EDUARDO DE SOUZA RAMOS

A mudança da alíquota do carro importado de 32% para 70%, decidida dia 29 de março pelo governo, deixou a todos perplexos. O mais grave é que não houve tempo nem para se aferir de maneira exata os reflexos da última alteração de alíquota (20% para 32%), ocorrida um mês atrás, que, junto com o aumento do dólar (de R$ 0,84 para R$ 0,91), representou um acréscimo médio de 16% a 17% nos preços dos carros importados. Com a desvalorização esperada do real para os próximos meses, quando provavelmente será atingida a proporção de um para um, este preço estaria automaticamente corrigido em cerca de 25%. Antecipando-se a uma acomodação natural do mercado, o governo vem e muda as regras no meio do jogo.
O recuo na política de abertura comercial acarretará inúmeros reflexos negativos. Em cinco anos de economia aberta, somente a nossa empresa investiu cerca de US$ 30 milhões no país e gerou mais de 1.200 empregos diretos. Nossa infra-estrutura atual conta com 70 concessionárias em todo o Brasil e recolhemos só de IPI, durante 1994, mais que o total recolhido por uma grande montadora com os modelos populares.
Conter a evasão de divisas e preservar o Plano Real é uma preocupação legítima do governo. O que não se justifica é o aumento da alíquota para os veículos que já estão embarcados. Afinal, os pedidos para o envio desses carros foram feitos há seis meses e confirmados há cinco -portanto, quando a alíquota ainda se encontrava em 20% e todos confiávamos que não haveria novos retrocessos. Além disso, para que as unidades sejam embarcadas, é necessária a emissão de carta de crédito. Nessa operação, os dólares são transferidos imediatamente. A dívida passa a ser, então, da empresa importadora com o banco brasileiro que forneceu a carta de crédito.
Trocando em miúdos, os dólares usados no pagamento desses carros já deixaram o país. Portanto, não representarão mais déficit na balança comercial do país. O mais grave, no entanto, é que muitas concessionárias já efetuaram vendas futuras segundo a alíquota de 32%. Para que o preço dos importados seja competitivo no país, apesar de toda a tributação a que estão sujeitos, os importadores e seus revendedores trabalham com margens apertadas, não tendo, portanto, como arcar com este prejuízo.
A abertura econômica também trouxe uma série de vantagens para o consumidor brasileiro. A principal delas foi promover a comparação entre os produtos da indústria nacional e os produtos que chegavam de fora. Frente a esta situação, os padrões de exigência do mercado interno sofreram uma elevação gradativa, obrigando as empresas nativas a se adaptar aos novos tempos.

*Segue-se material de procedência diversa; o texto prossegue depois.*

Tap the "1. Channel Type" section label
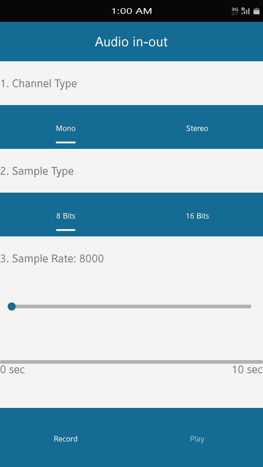Screen dimensions: 263x467 tap(39, 84)
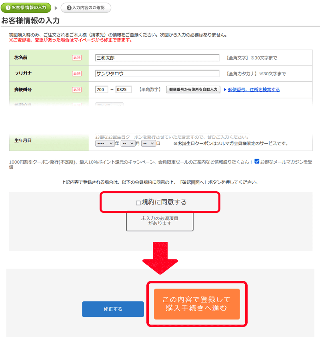Image resolution: width=320 pixels, height=337 pixels.
Task: Open the 郵便番号、住所を検索する link
Action: point(254,90)
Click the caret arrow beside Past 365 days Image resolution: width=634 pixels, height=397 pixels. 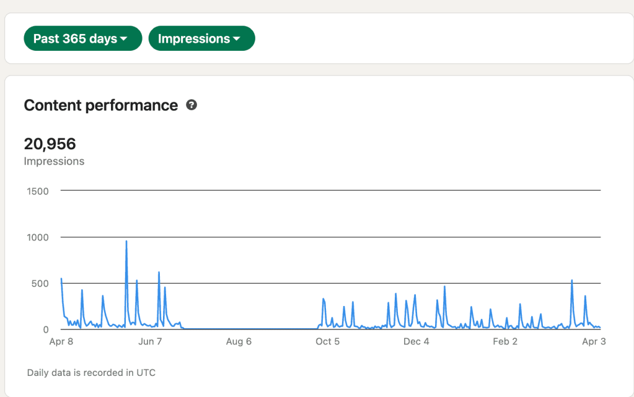point(123,39)
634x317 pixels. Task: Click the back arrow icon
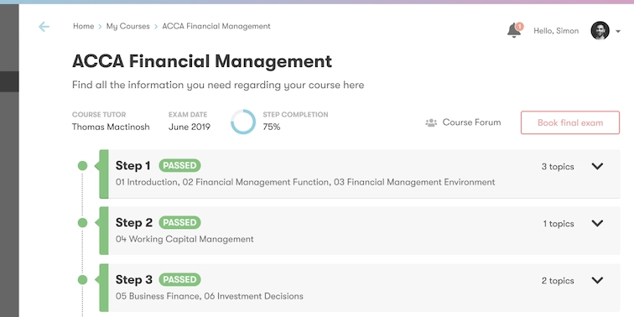(x=44, y=27)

Pressionada pela concorrência importada, a indústria nacional foi obrigada a investir em novos equipamentos, melhorar a qualidade de seus produtos e aprender a respeitar normas técnicas e padrões internacionais, além de baixar seus preços para se manter competitiva.
É claro que, para quem ficou 50 anos à sombra de leis protecionistas em um mercado cartelizado, o fato de perder espaço para novas empresas que chegaram com produtos competitivos a bons preços incomodou, e muito. A partir daí, as próprias montadoras passaram a importar quantias cada vez maiores de veículos, até colocar o governo em xeque e passar, para os exportadores internacionais, a imagem de que o Brasil é um país instável, sem credibilidade. Com certeza, o Brasil acabou de perder a chance de receber novos investimentos e instalar outras montadoras em seu parque industrial.
Falando especificamente dos veículos que represento, os mais afetados pelas mudanças serão aqueles que têm concorrentes diretos na indústria nacional. Os veículos que não têm similar no mercado nacional perderão participação pelo aumento de preços, mas continuarão tendo um forte apelo de vendas por serem carros diferenciados.
O mais assustador, no entanto, é que o mesmo governo que um dia baixou a alíquota de importação de 35% para 20%, para defender o mercado da voracidade de especuladores e remarcadores insaciáveis, um mês atrás, pressionado pelas circunstâncias, aumentou-a de 20% para 32% para tentar deter a evasão de divisas, e agora, sem esperar os frutos das medidas que ele mesmo plantou anteriormente, resolveu fazer tudo de novo, desta vez passando a alíquota de 32% para 70%. Parece até história de agricultor neófito: para proteger a plantação de uma possível praga, ele passa um inseticida hoje. Dois dias depois, só pra garantir, ele passa um outro inseticida mais forte. No quinto dia, estarrecido, ele não sabe porque a plantação está toda morta.